The Obama governing pattern is consistent: When the economic elites crash and loot the economy, devastating millions, tell the public you’ll fix this. But then make only superficial changes in the power structure, promise to oversee them better using the people who were asleep or complicit the first time, but leave the essential structure and those who crashed it or let it fail in power.

So how has the “Bush Doctrine” fared? Has it been verified or has it been discredited? A piece in Daily Kos argues that the Doctrine has been hopelessly discredited. What precisely happened in Iraq?

Instead of being greeted as liberators, we were greeted as invaders. Long-simmering sectarian tensions caused a bloody civil war. Civil institutions collapsed completely. Law and order disappeared. Millions became refugees. A trillion dollars borrowed, spent, and never repaid. And many, many, of our finest citizens cut down in their prime. All to build up a democracy that chose our worst enemy as its closest ally. This is the final verdict the Bush Doctrine of democracy by gunpoint: a fragile, weak state propped up by a coalition of gangsters and theocrats. This is not what America should stand for.

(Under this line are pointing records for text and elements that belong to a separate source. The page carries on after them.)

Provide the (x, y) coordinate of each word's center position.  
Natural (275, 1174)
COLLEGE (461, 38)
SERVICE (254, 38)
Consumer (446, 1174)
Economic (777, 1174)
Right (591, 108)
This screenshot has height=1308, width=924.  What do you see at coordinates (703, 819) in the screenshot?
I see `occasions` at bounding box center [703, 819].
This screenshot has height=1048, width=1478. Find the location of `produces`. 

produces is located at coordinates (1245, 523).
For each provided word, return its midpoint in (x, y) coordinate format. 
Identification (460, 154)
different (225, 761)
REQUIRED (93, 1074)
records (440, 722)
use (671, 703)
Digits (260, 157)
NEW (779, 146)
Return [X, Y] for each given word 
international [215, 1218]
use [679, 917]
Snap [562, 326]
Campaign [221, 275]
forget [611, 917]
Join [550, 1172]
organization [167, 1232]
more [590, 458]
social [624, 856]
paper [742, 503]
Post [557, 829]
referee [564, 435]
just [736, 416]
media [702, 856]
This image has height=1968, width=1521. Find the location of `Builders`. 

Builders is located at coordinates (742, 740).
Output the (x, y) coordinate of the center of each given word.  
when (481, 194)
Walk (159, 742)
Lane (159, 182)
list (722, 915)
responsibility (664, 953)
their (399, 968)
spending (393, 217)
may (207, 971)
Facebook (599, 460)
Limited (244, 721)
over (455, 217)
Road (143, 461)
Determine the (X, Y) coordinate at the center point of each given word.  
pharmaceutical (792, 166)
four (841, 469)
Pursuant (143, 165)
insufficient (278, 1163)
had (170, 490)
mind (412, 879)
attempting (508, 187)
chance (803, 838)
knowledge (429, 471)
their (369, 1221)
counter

What has the revolution in Egypt cost the US? Virtually nothing as it's run pretty much entirely by “People Power.” What did the US have to do with sparking the revolution in the first place? Again, virtually nothing. The decision was made there, by the people themselves. As Horton points out in the piece cited above, it's far from clear that out of the neoconservatives and the war on terror fearmongers,

Neither group seems to have any real mastery of the dramatis personae of the conflict and its economic and social underpinnings, or to understand Egyptian law as it affects succession, and so forth. The message they deliver seems keyed to domestic partisan politics and not towards helping us understand what’s happening in Egypt.
It’s dangerous to venture summary opinions about the developments in Egypt without understanding something about the country’s culture, economy, history, and political structures. I know enough to recognize that the great bulk of the “experts” being offered up on the U.S. media feed are no experts at all.

What baffles Professor of History Juan Cole is that Europeans are sensibly preventing G.W. Bush from visiting Switzerland by threatening to put him on trial for torture, but at the same time are supporting Omar Suleiman

for interim president of Egypt, even though he was the one who undertook the torture for Bush? Suleiman tossed some 30,000 suspected Muslim fundamentalists in prison, and accepted from the US CIA kidnapped suspected militants, whom he had tortured. Some were innocent. One, Sheikh Libi, was tortured into falsely confessing that Saddam Hussein was training al-Qaeda operatives, an allegation that [went] straight into Colin Powell’s speech to the UN justifying the Iraq War.

So, if everything goes well anyway and Mubarak and his henchmen are tossed out of power and some legitimate person is placed in power, is local Philadelphia columnist Christine Flowers correct and will Egypt quickly turn into an even worse place than it is now, with a Western-inspired dictatorship being replaced by an Islamic fundamentalist-inspired one? Dan Froomkin of the Huffington Post thinks that's unlikely.

"There is a liberal tradition in Egypt of people who support strengthening the rule of law, constraints on state power, and the notion that government is accountable to the people," he said. "I don't think they'd support any kind of theocracy."
As for the Brotherhood: "It's a middle class institution. Its leaders are lawyers, doctors, engineers and so on, who have in a very careful and systematic way over the last 15 years, debated how to reconcile the principals of Islam with democratic governance and have come up with thoughtful ways to do that."

Things are still uncertain and there are many things that can still occur. It's hard to come up with any predictions at this point, but there appears to be good reason to hope that a democratic revolution is just a matter of time.

Update: Angry Black Lady has a hilarious take on Sarah Palin's latest talk on the situation in Egypt.